Data listing

==*==

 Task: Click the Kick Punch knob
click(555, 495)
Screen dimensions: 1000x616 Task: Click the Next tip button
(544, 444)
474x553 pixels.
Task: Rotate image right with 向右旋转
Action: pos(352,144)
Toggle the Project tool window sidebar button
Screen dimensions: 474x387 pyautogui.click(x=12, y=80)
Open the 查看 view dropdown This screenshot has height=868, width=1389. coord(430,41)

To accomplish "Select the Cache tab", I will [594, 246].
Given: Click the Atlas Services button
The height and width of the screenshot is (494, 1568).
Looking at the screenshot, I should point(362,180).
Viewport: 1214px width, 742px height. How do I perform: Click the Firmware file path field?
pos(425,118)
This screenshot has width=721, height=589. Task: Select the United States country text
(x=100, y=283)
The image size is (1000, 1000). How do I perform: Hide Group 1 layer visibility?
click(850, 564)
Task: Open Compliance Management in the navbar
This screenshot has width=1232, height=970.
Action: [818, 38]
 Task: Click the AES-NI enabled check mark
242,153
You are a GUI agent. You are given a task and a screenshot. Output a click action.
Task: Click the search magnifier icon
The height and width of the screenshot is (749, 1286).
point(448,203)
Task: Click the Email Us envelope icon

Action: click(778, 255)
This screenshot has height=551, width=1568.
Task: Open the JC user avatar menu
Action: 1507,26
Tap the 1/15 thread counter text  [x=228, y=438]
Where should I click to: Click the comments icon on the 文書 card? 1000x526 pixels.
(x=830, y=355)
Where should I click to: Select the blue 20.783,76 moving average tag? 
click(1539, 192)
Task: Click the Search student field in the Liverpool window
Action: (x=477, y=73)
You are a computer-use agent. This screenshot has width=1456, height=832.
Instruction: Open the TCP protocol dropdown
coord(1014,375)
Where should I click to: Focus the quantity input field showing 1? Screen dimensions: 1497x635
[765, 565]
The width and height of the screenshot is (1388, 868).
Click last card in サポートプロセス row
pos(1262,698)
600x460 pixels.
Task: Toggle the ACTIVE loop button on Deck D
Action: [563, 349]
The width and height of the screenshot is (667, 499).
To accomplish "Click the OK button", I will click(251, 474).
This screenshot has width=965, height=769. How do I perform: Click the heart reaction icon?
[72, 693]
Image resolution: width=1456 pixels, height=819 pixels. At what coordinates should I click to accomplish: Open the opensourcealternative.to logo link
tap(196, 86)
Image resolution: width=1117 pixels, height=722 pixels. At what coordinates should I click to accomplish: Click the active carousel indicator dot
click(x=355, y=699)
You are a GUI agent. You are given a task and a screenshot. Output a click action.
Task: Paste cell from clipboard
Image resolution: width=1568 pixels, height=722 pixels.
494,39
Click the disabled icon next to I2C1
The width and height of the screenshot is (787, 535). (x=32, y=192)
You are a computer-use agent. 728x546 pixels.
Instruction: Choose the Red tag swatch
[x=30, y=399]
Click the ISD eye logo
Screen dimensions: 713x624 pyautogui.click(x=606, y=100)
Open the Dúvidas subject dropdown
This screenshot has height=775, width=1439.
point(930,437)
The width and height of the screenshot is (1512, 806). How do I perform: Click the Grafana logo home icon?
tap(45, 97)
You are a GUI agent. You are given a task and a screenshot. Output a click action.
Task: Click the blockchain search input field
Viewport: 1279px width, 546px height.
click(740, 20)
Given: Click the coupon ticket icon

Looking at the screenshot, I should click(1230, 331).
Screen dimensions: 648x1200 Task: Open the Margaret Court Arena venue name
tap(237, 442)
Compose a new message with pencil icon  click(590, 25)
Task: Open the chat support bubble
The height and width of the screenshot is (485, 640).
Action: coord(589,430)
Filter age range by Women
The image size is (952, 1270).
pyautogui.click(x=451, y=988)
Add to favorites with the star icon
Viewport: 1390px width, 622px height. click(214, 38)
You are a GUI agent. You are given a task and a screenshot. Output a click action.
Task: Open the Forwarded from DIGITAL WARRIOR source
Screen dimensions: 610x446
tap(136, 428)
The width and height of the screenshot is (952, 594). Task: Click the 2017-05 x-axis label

==*==

Please filter the rows above and keep only the lines that contain the string "Viewport".

▶ [Finished task]:
Viewport: 1214px width, 742px height. How do I perform: Click the Firmware file path field?
Viewport: 1279px width, 546px height.
Viewport: 1390px width, 622px height. click(214, 38)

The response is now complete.